Minnesota, land of 10,000 lakes, has had that rhythmic phrase as an auto-license slogan for years. But in an economy move, it was decided to delete the slogan from new plates, beginning in 1977. The public, proud of its lakes, protested, and the state agreed to reinstate the slogan. Then it was decided to improve it. A 1968 survey had found that there were actually about 15,000 lakes in Minnesota, so the new slogan was to be "Land of 15,000 Lakes." Before that shaky scansion could be put in the works, someone pointed out that a more recent check had revealed that 3,000 of the state's lakes were now dry, so the plates really should say "Land of 12,000 Lakes." The public temper began to steam, and the bureaucrats decided to stop messing with tradition. The license plates are right back where they used to be, and Minnesota once again is the land of 10,000 lakes, more or less.


This is the sort of plot that kids' books had back in the days when Frank Merriwell was riding high. Cleveland State's unranked soccer team was playing favored Howard, the NCAA champions, in the Clemson Invitational Tournament. Howard was winning 2-0. Cleveland State rallied late in the game to tie it 2-2. Then, disaster: Howard was awarded a penalty kick. Penalty kicks are rarely missed in soccer, and hardly ever by teams like Howard. And (he incumbent Cleveland State goalie was an inexperienced freshman who was in the game because the team's regular goalie had been injured.

Only one thing to do. The Cleveland State coach ordered Bob Hritz to play goal. Hritz, a sophomore from Germany, was the team's leading scorer but he hadn't played goalie since he was a schoolboy back home. Nonetheless, he exchanged shirts with the freshman and took his place. Howard's leading scorer, Lincoln Peddie (an apt rival for Frank Merriwell), drove a hard, low shot toward the corner. Coolly, Hritz flung himself at the ball and deflected it to the sideline. A corner kick followed and again Howard attacked the goal, this time with a shot just below the crossbar, eight feet off the ground. Hritz, only 5'7", leaped high and, of course, batted the ball away. This time the ball was cleared downfield. Hritz changed shirts again and rejoined the offense.

The game went into overtime. With less than three minutes remaining, Cleveland State mounted an assault on the Howard goal. A high pass came toward Hritz. Deftly, he headed it past the Howard goalie into the net for the winning score.

Merriwell would have taken it all in stride, but Hritz said afterward, with masterful understatement, "Nothing like this ever happened to me before."

Heck, it never happened to Merriwell.



•Tony Mason, University of Cincinnati football coach: "The thing is that 90% of the colleges are abiding by the rules, doing things right.
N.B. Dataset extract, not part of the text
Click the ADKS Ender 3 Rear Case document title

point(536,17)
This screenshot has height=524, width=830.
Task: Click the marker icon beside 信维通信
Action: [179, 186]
The other 10%, they're going to the bowl games."

•Dave Aldana, motorcycle racer, on what it's like to fall off a bike at 150 mph: "It's kind of like tumbling around inside a giant clothes dryer."

•Lee Corso, Indiana University football coach, on speaking to alumni groups: "I feel just like the head of a big company that lost all its money last year trying to explain it to the stockholders."

•Conrad Dobler, St. Louis Cardinal guard, after Alex Karras described him as the dirtiest player in pro football: "Well, 35 million TV viewers know that Karras has a lot of class. And all of it is third."